Outras fotos que entraram no “pacote” do boato são as de uma visita de Lula e da ex-primeira dama Marisa Letícia a uma fazenda do empresário Jonas Barcellos. O boato já foi desmentido pelo jornal “O Estado de S. Paulo” e pelos sites Boatos.Org e E-Farsas.
Especialista
Quais ingredientes fazem um boato viralizar? Segundo a pesquisadora britânica Claire Wardle, diretora da organização First Draft, conspiração, medo, ódio, religião e apenas uma pitada de verdade são os elementos de uma receita que já foi testada em outros países e se repetiu neste ano nas eleições do Brasil.
Ela esteve em São Paulo nesta sexta-feira, 23, para celebrar o término dos trabalhos do Comprova, coalizão formada por 24 veículos de mídia para combater a desinformação em período eleitoral.
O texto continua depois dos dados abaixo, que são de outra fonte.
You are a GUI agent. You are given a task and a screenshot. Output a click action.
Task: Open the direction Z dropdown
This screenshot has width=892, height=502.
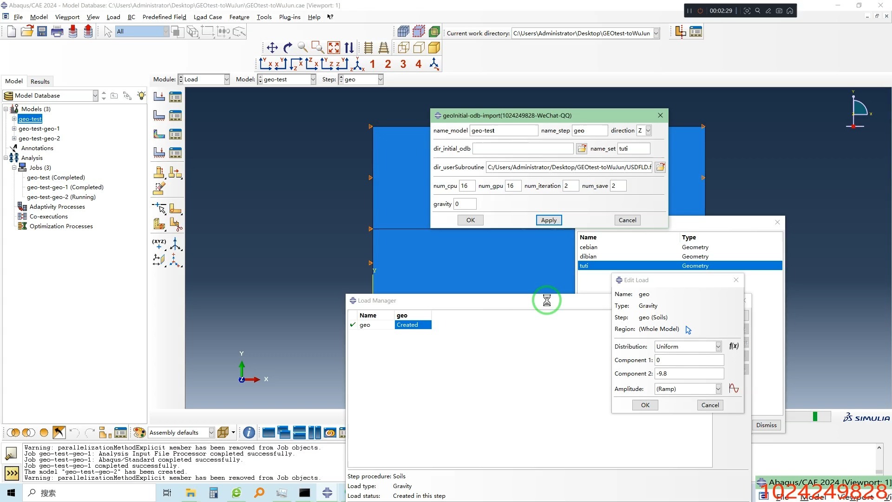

Ao comparar a experiência de trabalhar nas eleições de outros países com a atividade no projeto brasileiro, a pesquisadora identificou vários pontos de semelhança na temática dos boatos que enganam eleitores.
Ainda segundo Claire, a desinformação on-line usa tópicos que se aproveitam das profundas mudanças sociais que ocorreram ao longo dos últimos anos. A crise financeira global, as tendências de imigração mundiais, o medo do impacto da automação sobre os empregos e o impacto da corrupção sobre a confiança dos eleitores contribuíram para uma sociedade mais dividida do que nunca.
Esse cenário resulta em um sentimento de incerteza entre as pessoas, que as torna mais vulneráveis a mensagens de alto conteúdo emocional. Como as histórias enganosas ou falsas que circulam on-line, por exemplo: “Estamos com medo, e isso nos torna mais ‘tribais’. As pessoas estão se conectando com quem tem as mesmas crenças. Vemos comunidades cada vez mais isoladas que se enxergam sob a lente do ‘nós contra eles’. Temos que reconhecer o poder da desinformação de colocar uns contra os outros”.
Apesar de se parecerem, na forma e no conteúdo, com os boatos que circularam em países como Estados Unidos e Índia, as mentiras brasileiras se beneficiaram do grande alcance do WhatsApp. O modelo de comunicação no aplicativo, que tem conversas privadas, se tornou um desafio para checadores que precisavam monitorar a desinformação que estava na plataforma.